The patent has been filed, and is available for perusal on Google Patents.

3 thoughts on “Patently Processed

  1. Lindsey

    This is interesting reading. I’ve heard a bit about patent filing from opponents of the current process, less from those who can work more or less comfortably within it. I remember Jeff Bezos arguing with Tim O’Reilly about why Amazon needed to basically make a landgrab on some things they patented, even if those patents boiled down to ‘the cookie’, because otherwise they’d get patent trolled or something to that effect.

    It’s a difficult situation and not likely to be alleviated in a way that is favorable to the public interest I am afraid. Still, I am glad you managed to make something useful, and make your peace with it as well.

  2. Mark

    Interesting perspective. I just received my first patent in the mail yesterday and my experience, as a self-funded garage inventor, was much different- harder, I think, because I had to find out what to do, who to contact, I no one to brainstorm with and no one to render an opinion on it’s chance of a patent being granted, nor whether it may be a commercial success. My attorney preferred to do everything via email, even though he lives one mile from me as the crow flies – which does not work well with concepts and new ideas The independent investor has a tougher road and it can be discouraging. I received back my first 3D printed prototype yesterday as well and it revealed some design challenges.

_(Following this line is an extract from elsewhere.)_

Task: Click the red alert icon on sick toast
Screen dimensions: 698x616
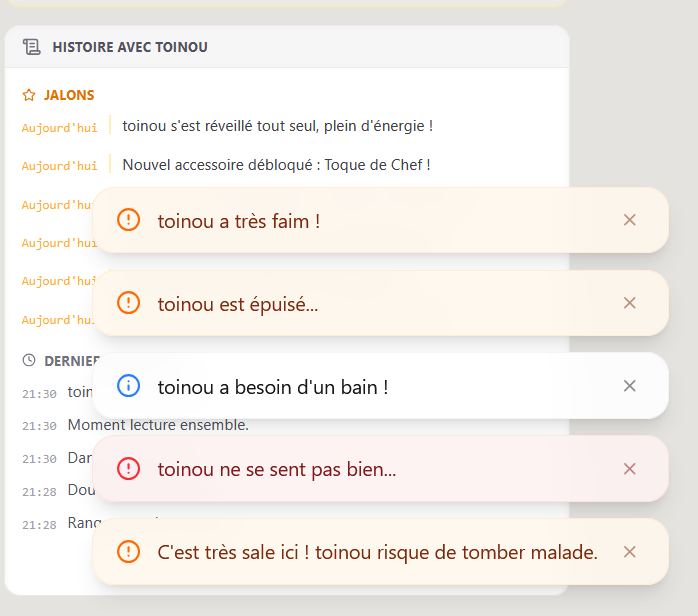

I had to hire my own designer to give me input and to do the work (another $3,000).
    My advice is to choose a hungry attorney with lower overhead who does not mind coaching you through the process and ask him for a total cost proposaI. Since I had gone through the process, unsuccessfully, a few years ago, I knew to get a competitive bid, but I think my attorney felt like he was not going to do anything more than our contract specified. I paid him $3500 plus filing fees, plus any draftsman fees if my drawings were not up to standard, and any additional time if there was an office action (questions from the USPTO examiner). I ran this patent and then another very similar through my first attorney, but I changed to a different attorney for my third application on a non-related device and had a great experience with him.

  3. John Shannon

    Interesting site. HP have filed a number (my) patents, on ideas that where designed and documented by myself, and I don’t even work for them, have never worked for them. Am probably their leading kiwi inventor.

    The Patent families are: Medical, Image Processing and Financial.

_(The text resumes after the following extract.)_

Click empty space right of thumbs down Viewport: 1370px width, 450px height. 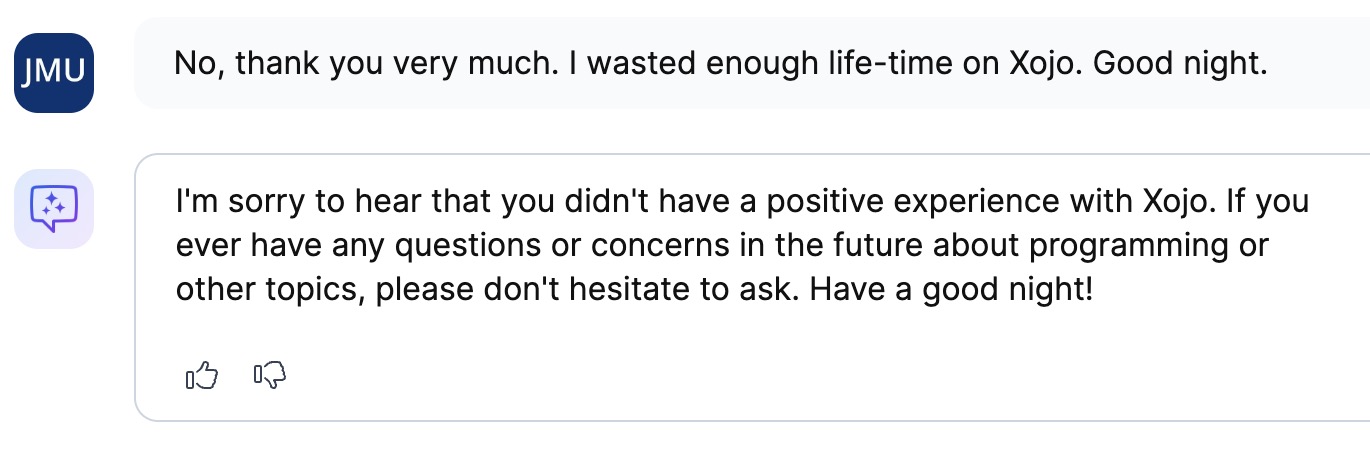point(700,375)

    I did work for EDS, and was their leading inventor worldwide for a short period of time, and HP brought EDS.

    (my), just means I’m the inventor and acknowledged as such, but HP is now the owner.

    Would be interested to know Mark’s patent attorney’s contacts, since I have gone through and elaborate and time consuming process to get a pool of industry experts to independently review a bunch of ideas, and after the review, I search on Aust IP and USPTO to see whether they are unique.

    Through this process there are a number ideas that can be patented.

    BTW HP now allow their staff to independently patent their own inventions, and are non-work related, and keep all spoils from that endeavour.

    In my mind though they need to go a step further, and follow the Stanford approach.

    If you don’t want to pay any fees for the lifetime of a patent, that is lust filed locally (which will be considerable on a utility patent), you just need to become a student at stanford, file the idea locally, with their IP Team, and if they can see merit, with the idea either furthering their research ambitions, or its a breakthrough invention that can would credit kudos for the university and draw more students, or it is highly licensable to businesses, they will fund all costs, and give you 1/3 of all gross revenues.

    Gross, since they get 2/3 of all revenues which may or may not cover all their costs. You would be a student, and its expensive being a student at stanford.

    You don’t qualify as a free MOOC student, but if anyone has ideas about how to become a low cost student internationally, please let me know.